Eventlog from manager:
Jan 29, 2025, 8:28:31 AM - VM xxxxx is down with error. Exit message: Lost connection with
qemu process.
Jan 29, 2025, 8:27:45 AM - VM xxxxx is not responding.
Jan 29, 2025, 8:27:16 AM - Status of host yyyyyy was set to Up.
Jan 29, 2025, 8:27:15 AM - VM xxxxx is not responding.
Jan 29, 2025, 8:26:57 AM - Host cluster zzzzzz was updated by system
Jan 29, 2025, 8:26:49 AM - Host yyyyyy is not responding. Host cannot be fenced
automatically because power management for the host is disabled.

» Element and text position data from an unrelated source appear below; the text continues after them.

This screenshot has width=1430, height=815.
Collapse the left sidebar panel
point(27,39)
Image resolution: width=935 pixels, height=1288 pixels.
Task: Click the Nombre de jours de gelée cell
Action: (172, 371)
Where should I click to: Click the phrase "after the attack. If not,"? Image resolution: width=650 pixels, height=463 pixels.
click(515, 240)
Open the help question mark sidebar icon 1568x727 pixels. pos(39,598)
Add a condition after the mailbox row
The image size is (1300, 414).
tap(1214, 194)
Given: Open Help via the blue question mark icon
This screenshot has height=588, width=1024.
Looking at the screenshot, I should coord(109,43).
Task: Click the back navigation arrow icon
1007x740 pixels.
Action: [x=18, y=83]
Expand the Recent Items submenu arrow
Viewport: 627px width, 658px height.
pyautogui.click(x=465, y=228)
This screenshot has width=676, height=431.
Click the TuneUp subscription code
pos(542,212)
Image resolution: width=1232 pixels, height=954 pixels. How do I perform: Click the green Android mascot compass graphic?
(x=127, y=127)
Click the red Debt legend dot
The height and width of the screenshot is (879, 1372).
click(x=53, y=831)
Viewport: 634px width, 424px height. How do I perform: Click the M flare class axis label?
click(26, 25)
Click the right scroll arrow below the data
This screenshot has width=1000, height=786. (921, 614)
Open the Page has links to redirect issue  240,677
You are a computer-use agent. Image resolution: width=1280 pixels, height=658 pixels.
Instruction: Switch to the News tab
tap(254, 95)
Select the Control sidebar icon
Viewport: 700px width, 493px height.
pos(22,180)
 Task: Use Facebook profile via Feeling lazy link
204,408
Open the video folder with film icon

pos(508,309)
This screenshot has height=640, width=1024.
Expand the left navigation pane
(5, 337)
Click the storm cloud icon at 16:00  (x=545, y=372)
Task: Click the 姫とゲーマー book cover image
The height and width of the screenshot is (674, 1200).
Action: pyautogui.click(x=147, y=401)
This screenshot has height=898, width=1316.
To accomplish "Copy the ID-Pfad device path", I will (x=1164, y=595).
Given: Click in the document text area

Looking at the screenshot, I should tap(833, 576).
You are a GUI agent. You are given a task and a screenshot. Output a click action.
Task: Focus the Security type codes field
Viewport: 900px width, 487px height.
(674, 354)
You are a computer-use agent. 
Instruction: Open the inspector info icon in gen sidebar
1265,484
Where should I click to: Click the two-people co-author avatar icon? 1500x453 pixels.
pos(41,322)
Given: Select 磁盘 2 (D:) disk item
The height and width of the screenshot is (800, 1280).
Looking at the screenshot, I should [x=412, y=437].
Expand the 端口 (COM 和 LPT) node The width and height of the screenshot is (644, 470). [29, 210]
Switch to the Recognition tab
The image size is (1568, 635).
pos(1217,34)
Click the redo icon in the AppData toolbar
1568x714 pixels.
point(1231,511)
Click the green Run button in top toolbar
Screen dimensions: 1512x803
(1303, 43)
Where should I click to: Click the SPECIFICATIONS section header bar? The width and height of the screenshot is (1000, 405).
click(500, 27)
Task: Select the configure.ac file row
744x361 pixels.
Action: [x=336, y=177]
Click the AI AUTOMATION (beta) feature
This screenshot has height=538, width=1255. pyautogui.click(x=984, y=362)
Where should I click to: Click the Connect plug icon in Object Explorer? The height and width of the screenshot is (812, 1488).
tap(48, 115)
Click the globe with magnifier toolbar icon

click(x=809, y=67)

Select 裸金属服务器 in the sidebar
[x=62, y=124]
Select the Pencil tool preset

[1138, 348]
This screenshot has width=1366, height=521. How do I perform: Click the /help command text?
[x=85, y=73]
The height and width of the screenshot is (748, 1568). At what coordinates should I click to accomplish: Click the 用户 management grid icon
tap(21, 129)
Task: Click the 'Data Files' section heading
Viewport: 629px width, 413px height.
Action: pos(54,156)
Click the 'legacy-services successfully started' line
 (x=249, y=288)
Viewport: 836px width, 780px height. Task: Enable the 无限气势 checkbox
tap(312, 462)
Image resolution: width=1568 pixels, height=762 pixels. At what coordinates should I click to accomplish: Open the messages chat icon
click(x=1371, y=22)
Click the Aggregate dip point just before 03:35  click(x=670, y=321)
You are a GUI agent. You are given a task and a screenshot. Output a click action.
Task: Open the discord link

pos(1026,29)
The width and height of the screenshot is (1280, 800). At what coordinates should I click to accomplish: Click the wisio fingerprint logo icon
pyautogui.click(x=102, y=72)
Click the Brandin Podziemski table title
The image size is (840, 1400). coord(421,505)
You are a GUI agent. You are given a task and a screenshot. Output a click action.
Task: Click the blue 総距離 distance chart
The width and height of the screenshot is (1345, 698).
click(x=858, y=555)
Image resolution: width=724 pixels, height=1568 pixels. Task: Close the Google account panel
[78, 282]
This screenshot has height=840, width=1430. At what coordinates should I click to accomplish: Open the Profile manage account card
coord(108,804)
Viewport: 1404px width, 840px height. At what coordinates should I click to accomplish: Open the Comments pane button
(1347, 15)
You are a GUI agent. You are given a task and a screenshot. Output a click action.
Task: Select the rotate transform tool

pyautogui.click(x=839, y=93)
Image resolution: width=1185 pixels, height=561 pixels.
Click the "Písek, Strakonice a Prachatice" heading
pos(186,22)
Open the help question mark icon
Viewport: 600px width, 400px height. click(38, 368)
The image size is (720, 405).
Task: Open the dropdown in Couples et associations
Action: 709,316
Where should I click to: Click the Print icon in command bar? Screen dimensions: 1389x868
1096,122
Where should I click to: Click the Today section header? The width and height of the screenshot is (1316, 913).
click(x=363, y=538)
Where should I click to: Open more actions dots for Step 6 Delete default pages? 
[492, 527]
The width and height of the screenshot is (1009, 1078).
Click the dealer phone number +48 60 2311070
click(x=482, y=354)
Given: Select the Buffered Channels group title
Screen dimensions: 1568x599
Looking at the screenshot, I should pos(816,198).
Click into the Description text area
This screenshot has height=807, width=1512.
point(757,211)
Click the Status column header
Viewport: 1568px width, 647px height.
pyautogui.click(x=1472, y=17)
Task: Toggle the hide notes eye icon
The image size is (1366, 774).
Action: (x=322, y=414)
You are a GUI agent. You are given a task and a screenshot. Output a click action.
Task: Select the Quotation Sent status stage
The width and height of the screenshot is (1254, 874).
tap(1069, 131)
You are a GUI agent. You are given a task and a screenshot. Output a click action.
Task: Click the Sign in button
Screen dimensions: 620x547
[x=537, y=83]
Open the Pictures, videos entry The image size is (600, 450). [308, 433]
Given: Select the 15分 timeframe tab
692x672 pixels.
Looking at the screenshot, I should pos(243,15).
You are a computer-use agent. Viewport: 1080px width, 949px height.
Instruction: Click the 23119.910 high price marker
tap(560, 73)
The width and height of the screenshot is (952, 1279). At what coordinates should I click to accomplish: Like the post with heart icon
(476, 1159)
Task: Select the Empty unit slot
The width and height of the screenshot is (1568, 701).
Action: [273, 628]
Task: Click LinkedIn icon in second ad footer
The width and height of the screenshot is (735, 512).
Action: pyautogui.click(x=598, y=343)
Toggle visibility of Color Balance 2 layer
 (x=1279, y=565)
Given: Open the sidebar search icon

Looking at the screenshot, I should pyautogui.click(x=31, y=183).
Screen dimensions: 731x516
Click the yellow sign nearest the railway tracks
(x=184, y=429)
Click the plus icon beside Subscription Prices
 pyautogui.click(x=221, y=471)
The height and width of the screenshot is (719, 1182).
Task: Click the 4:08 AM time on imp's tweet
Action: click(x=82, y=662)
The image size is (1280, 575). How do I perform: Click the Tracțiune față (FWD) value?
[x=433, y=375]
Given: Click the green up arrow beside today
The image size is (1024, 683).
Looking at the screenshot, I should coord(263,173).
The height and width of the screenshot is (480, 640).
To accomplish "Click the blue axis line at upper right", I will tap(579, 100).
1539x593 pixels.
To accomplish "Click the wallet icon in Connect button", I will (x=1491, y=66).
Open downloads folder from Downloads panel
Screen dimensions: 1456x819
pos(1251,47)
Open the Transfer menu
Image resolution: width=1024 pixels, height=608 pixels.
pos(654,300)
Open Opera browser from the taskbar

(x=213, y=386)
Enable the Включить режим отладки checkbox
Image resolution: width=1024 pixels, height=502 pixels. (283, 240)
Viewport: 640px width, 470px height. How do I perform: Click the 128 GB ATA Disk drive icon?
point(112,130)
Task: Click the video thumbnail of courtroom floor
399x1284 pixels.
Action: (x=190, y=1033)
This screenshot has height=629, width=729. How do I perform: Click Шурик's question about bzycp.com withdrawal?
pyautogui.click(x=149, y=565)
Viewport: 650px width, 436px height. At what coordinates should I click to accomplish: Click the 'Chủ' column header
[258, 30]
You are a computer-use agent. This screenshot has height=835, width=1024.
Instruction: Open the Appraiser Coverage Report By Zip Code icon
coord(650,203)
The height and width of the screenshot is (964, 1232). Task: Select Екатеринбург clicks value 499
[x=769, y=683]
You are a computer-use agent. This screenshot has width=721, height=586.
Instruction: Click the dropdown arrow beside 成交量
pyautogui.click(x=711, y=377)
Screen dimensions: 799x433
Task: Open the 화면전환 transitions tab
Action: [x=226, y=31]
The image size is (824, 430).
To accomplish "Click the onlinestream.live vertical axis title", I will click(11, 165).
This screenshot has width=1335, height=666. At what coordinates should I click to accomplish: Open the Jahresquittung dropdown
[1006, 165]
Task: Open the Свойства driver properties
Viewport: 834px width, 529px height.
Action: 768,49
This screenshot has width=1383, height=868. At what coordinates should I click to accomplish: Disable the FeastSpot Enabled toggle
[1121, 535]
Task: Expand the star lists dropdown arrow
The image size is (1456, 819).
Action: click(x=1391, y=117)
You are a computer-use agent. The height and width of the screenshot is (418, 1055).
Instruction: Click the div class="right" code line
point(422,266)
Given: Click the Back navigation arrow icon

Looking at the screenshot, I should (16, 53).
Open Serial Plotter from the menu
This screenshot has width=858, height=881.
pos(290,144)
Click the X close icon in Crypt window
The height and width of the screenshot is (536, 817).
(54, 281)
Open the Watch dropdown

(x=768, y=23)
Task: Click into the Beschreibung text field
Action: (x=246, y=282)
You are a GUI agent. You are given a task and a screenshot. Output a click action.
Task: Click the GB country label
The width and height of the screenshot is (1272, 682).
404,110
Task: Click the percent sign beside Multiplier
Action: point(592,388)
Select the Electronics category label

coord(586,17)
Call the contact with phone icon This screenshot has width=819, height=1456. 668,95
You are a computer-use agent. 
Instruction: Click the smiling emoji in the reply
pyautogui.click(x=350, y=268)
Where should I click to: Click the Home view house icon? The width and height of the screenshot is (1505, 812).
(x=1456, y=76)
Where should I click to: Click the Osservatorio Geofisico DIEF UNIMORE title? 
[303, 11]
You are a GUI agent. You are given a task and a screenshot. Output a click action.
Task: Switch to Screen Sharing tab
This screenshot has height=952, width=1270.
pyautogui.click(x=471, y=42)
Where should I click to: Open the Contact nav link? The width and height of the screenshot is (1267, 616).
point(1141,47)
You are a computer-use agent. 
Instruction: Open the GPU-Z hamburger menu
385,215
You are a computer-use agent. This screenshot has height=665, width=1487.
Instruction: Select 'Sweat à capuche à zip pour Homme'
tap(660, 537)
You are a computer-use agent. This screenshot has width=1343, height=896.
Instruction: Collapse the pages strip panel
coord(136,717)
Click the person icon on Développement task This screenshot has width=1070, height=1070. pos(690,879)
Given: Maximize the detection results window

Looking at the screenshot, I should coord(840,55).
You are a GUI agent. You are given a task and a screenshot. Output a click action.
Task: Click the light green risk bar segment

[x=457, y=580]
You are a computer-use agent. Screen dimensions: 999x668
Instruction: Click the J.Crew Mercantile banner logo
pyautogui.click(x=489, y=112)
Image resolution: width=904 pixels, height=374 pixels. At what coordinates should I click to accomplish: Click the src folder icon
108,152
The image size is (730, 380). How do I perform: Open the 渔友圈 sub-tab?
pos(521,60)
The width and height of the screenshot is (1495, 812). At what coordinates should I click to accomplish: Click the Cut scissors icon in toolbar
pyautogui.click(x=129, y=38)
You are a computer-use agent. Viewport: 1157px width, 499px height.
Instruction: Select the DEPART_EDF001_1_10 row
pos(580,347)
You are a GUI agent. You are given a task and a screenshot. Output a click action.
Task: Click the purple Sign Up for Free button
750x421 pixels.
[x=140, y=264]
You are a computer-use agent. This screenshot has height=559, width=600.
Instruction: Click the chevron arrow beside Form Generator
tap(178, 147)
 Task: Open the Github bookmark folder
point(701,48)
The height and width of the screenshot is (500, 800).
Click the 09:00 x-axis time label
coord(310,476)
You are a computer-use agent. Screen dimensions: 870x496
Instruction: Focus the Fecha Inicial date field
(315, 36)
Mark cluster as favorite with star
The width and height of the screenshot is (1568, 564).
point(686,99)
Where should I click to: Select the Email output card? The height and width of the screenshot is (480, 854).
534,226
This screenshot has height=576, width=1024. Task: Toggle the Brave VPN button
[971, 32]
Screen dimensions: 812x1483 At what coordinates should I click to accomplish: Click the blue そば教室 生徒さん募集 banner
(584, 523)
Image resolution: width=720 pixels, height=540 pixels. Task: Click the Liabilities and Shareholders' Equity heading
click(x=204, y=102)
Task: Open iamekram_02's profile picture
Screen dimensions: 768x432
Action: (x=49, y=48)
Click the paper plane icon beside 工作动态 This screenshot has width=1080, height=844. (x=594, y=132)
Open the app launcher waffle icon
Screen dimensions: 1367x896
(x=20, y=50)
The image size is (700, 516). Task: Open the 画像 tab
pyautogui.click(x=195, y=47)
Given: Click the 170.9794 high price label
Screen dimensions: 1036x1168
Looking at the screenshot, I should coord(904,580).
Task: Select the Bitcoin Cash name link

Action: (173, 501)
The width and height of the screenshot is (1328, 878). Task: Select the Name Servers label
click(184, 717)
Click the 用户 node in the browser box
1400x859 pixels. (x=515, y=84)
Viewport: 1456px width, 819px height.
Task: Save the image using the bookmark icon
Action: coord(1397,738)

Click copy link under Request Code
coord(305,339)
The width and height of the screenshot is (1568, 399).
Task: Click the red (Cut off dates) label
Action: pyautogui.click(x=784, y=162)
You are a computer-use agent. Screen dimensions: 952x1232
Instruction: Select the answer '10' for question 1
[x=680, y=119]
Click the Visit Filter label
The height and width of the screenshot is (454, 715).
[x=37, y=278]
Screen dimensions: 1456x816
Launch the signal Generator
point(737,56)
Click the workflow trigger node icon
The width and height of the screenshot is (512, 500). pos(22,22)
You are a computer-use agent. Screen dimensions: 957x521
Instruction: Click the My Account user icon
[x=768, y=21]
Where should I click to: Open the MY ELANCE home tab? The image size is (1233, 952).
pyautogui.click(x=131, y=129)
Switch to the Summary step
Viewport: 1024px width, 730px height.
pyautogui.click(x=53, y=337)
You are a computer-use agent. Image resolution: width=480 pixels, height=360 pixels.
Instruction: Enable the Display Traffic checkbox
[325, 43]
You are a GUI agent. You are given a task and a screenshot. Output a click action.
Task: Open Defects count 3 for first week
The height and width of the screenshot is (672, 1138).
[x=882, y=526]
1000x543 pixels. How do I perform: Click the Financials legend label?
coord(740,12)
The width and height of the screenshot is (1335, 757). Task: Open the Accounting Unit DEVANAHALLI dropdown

Jan 29, 2025, 8:26:49 AM - Direct LUN synchronization failed.
Jan 29, 2025, 8:26:49 AM - VDSM yyyyyy command ExtendVmDiskSizeVDS failed: Message timeout
which can be caused by communication issues
Jan 29, 2025, 8:26:30 AM - VM xxxxxx is not responding.
Jan 29, 2025, 8:26:00 AM - VM xxxxxx is not responding.
Jan 29, 2025, 8:24:45 AM - VM xxxxxx is not responding.
Jan 29, 2025, 8:23:40 AM - Direct LUN synchronization started.
From here the only way to get the VM to respond is to log into the node where the VM
resides and through virsh do a destroy xxxxxx
/John